▸ **Текст для чтения**
* * * * * * * * *
Выбрать главу

К сожалению, статья Г. Александрова не произвела должного впечатления на немцев. Они были деморализованы задолго до этой статьи, но имелись еще боеспособные дивизии, которые продолжали упорно сопротивляться. Что касается союзников, то некоторые из них в первую минуту всполошились: уж не попытаются ли русские перетащить немцев на свою сторону? Впрочем, они быстро успокоились - понимали, что реки крови не бутылка чернил и что одна статья не изменит ни отношения советского народа к гитлеровцам, ни страха немецких бюргеров перед коммунизмом. Конечно, солдаты и офицеры союзных армий были настолько потрясены зрелищем Равенсбрюка или Бухенвальда, что фашистским главарям не приходилось рассчитывать на пощаду, но промышленники Рура, генералы рейхсвера, крупные чиновники третьего рейха, гитлеровцы не очень приметные, те, что поспешно жгли партийные билеты, понимали, где они найдут влиятельных защитников.

Пожалуй, наиболее сильное впечатление статья Г. Александрова произвела на наших фронтовиков. Никогда в жизни я не получал столько приветственных писем. На улице незнакомые люди жали мне руку (не скрою: я этого побаивался и старался поменьше бывать на людях).

Фронтовики присылали мне в утешение подарки: об одном расскажу. Это было поломанное охотничье ружье, которое льежские оружейники поднесли в год VII республиканской эры консулу Бонапарту. Ружье было красивым, с монограммой республики, с барельефным портретом молодого Наполеона, с изображенной чернью на серебре морской битвой против англичан. Надпись «Свобода морей!» напоминала о борьбе революционной Франции против блокады. Но как мне ни нравилось ружье, еще больше обрадовало меня письмо от солдат, которые его нашли на прусской дороге и прислали мне. В нем были добрые слова о моих статьях трудного времени, сердечность, ласка.
* * * * * * * * *
▸ **Исходные данные**
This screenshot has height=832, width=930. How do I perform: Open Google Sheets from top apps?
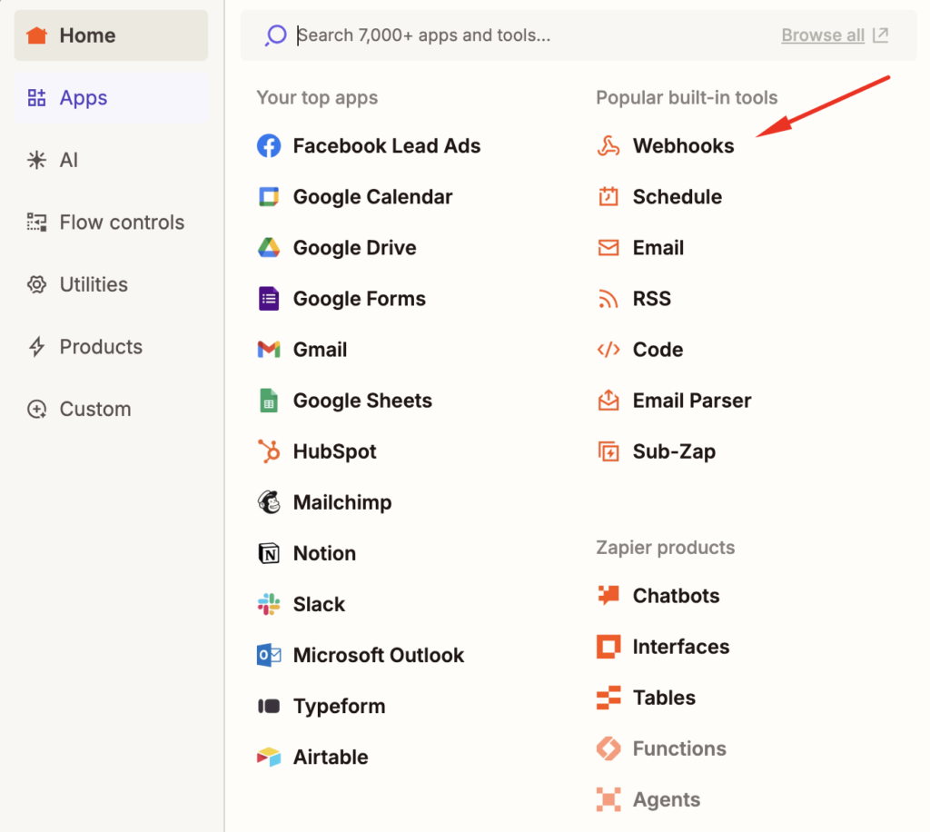tap(361, 401)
* * * * * * * * *
▸ **Описание задания**
Воспроизведите дословно отрывок из текста для чтения между словами «Фронтовики присылали мне» и «времени, сердечность, ласка.» включительно.

▸ **Решение задания**
Фронтовики присылали мне в утешение подарки: об одном расскажу. Это было поломанное охотничье ружье, которое льежские оружейники поднесли в год VII республиканской эры консулу Бонапарту. Ружье было красивым, с монограммой республики, с барельефным портретом молодого Наполеона, с изображенной чернью на серебре морской битвой против англичан. Надпись «Свобода морей!» напоминала о борьбе революционной Франции против блокады. Но как мне ни нравилось ружье, еще больше обрадовало меня письмо от солдат, которые его нашли на прусской дороге и прислали мне. В нем были добрые слова о моих статьях трудного времени, сердечность, ласка.